FFT Spectrum Analysis Reviewed

[KE5FX]

I've got a similar oscillator design somewhere here that runs at 6.7GHz and it had similar phase noise performance to the one at 4.4GHz. I've built quite a few oscillators like this and these were used (for example) to test the noise performance of the first few ranges on my HP8566B analyser. The main aim was to make something quick, simple and stable with similar phase noise to the HP8566B.

I don't know if you subscribe to QEX or not, but this might be a good thing to write up for them.

[radar_macgyver]

Those wiggles < 300 Hz could be since you're running off the internal reference, which in an SA44 is a TCXO. Locking to an external stable reference would help get rid of them. This post by hendorog links to an article by Signal Hound where they try to characterize the phase noise of an SA44. You can clearly see the effects of an improved reference oscillator.

Thanks for the writeup. I'll send a link to this thread next time someone brings this up at work I have a hard time explaining why we still need 16-bit A/Ds for receiver front-ends when folks will pull out a data sheet for the latest whizbang 10 GSPS 8-bit A/D and say "we can just filter it with an FPGA".

[hendorog]

One of the reasons for the high noise floor might be the flat top window, which has less side lobe suppression compared to Blackman Harris. Apart from that, I strongly suspect that the ADC might only be 14 bits.

According to SH:
"It’s actually a sigma delta 24 bit ADC, digitally converted to 16-bit I&Q."

https://signalhound.com/support/forums/topic/sa44b-adc-bits-resolution/

[uncle_bob]

One of the reasons for the high noise floor might be the flat top window, which has less side lobe suppression compared to Blackman Harris. Apart from that, I strongly suspect that the ADC might only be 14 bits.

According to SH:
"It’s actually a sigma delta 24 bit ADC, digitally converted to 16-bit I&Q."

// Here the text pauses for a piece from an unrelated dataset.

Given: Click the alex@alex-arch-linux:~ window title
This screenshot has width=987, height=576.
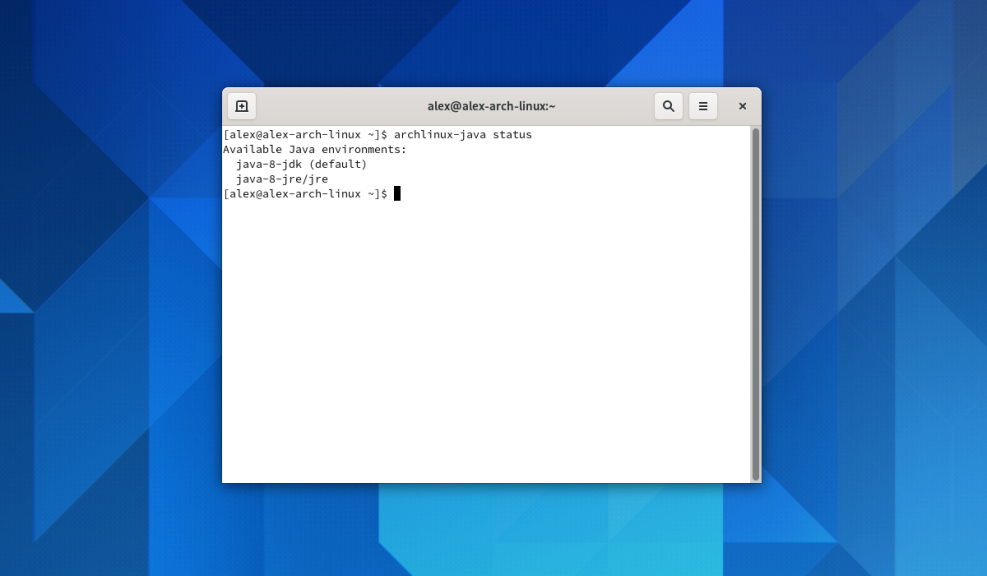Looking at the screenshot, I should (x=490, y=105).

https://signalhound.com/support/forums/topic/sa44b-adc-bits-resolution/

Hi

..... which seems like a really silly thing to do if you actually *have* a 24 bit ADC ...

Bob

[hendorog]

One of the reasons for the high noise floor might be the flat top window, which has less side lobe suppression compared to Blackman Harris. Apart from that, I strongly suspect that the ADC might only be 14 bits.

According to SH:
"It’s actually a sigma delta 24 bit ADC, digitally converted to 16-bit I&Q."

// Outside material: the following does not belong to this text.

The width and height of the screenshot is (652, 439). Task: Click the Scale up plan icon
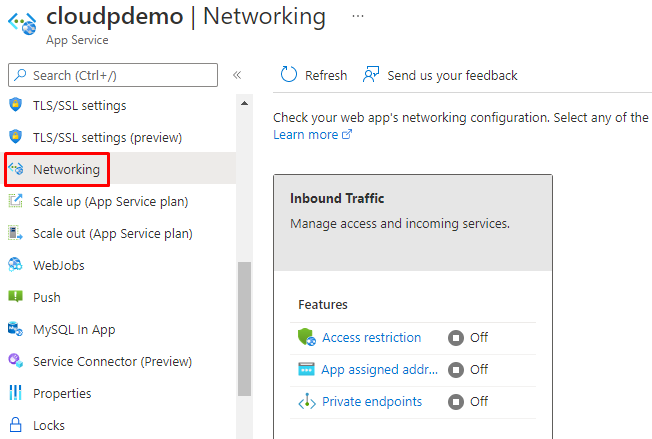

https://signalhound.com/support/forums/topic/sa44b-adc-bits-resolution/

Hi

..... which seems like a really silly thing to do if you actually *have* a 24 bit ADC ...

Bob

If that guy said they do, then they do. He is one of the engineers not some marketing rooster.

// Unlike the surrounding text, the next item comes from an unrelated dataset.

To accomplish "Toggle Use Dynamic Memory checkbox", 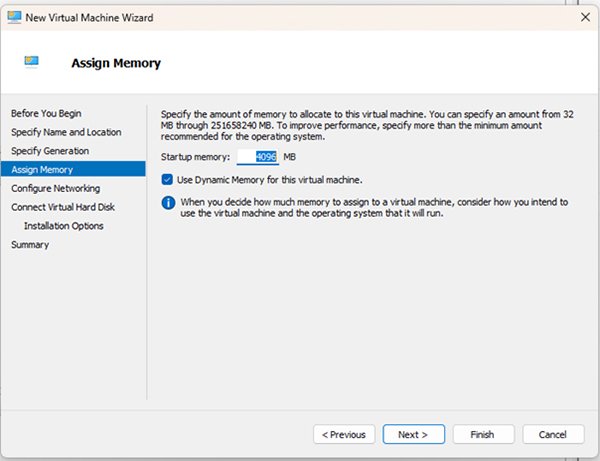I will [168, 180].
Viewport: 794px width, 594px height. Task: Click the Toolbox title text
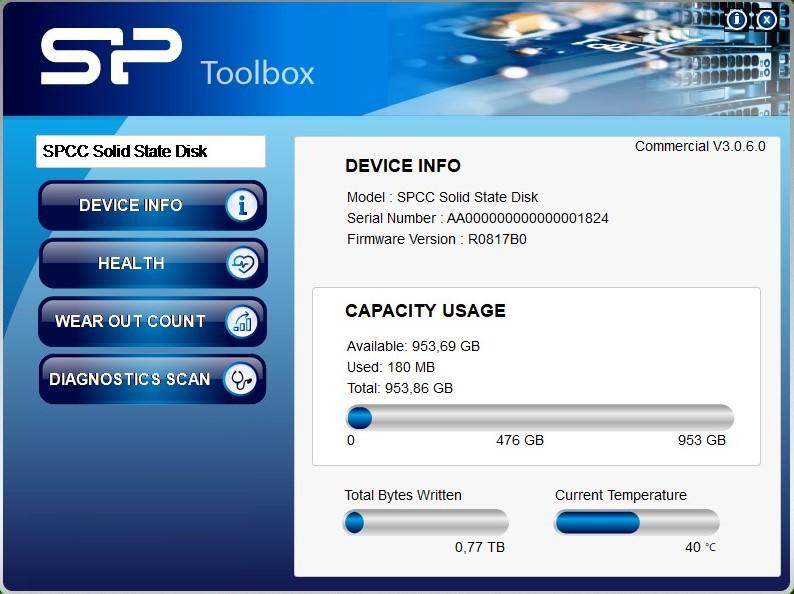pyautogui.click(x=257, y=73)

The ADC was questioned to be 14bits, turns out its 24bits operating effectively at 16bits. Thats a good thing, not a bad thing

Its really only silly if they then spend effort digitally converting back to something greater than 16 bits again isn't it?
 

[uncle_bob]

One of the reasons for the high noise floor might be the flat top window, which has less side lobe suppression compared to Blackman Harris. Apart from that, I strongly suspect that the ADC might only be 14 bits.

According to SH:
"It’s actually a sigma delta 24 bit ADC, digitally converted to 16-bit I&Q."

https://signalhound.com/support/forums/topic/sa44b-adc-bits-resolution/

Hi

..... which seems like a really silly thing to do if you actually *have* a 24 bit ADC ...

Bob

If that guy said they do, then they do. He is one of the engineers not some marketing rooster.

The ADC was questioned to be 14bits, turns out its 24bits operating effectively at 16bits. Thats a good thing, not a bad thing

Its really only silly if they then spend effort digitally converting back to something greater than 16 bits again isn't it?

Hi

I can go out and buy a part that is indeed a 24 bit ADC. The data sheet says 24 bit ADC and at *some* clock rate it operates as a 24 bit ADC. If somebody asks me a question about "what sort of ADC?", I can honestly answer 24 bit ADC.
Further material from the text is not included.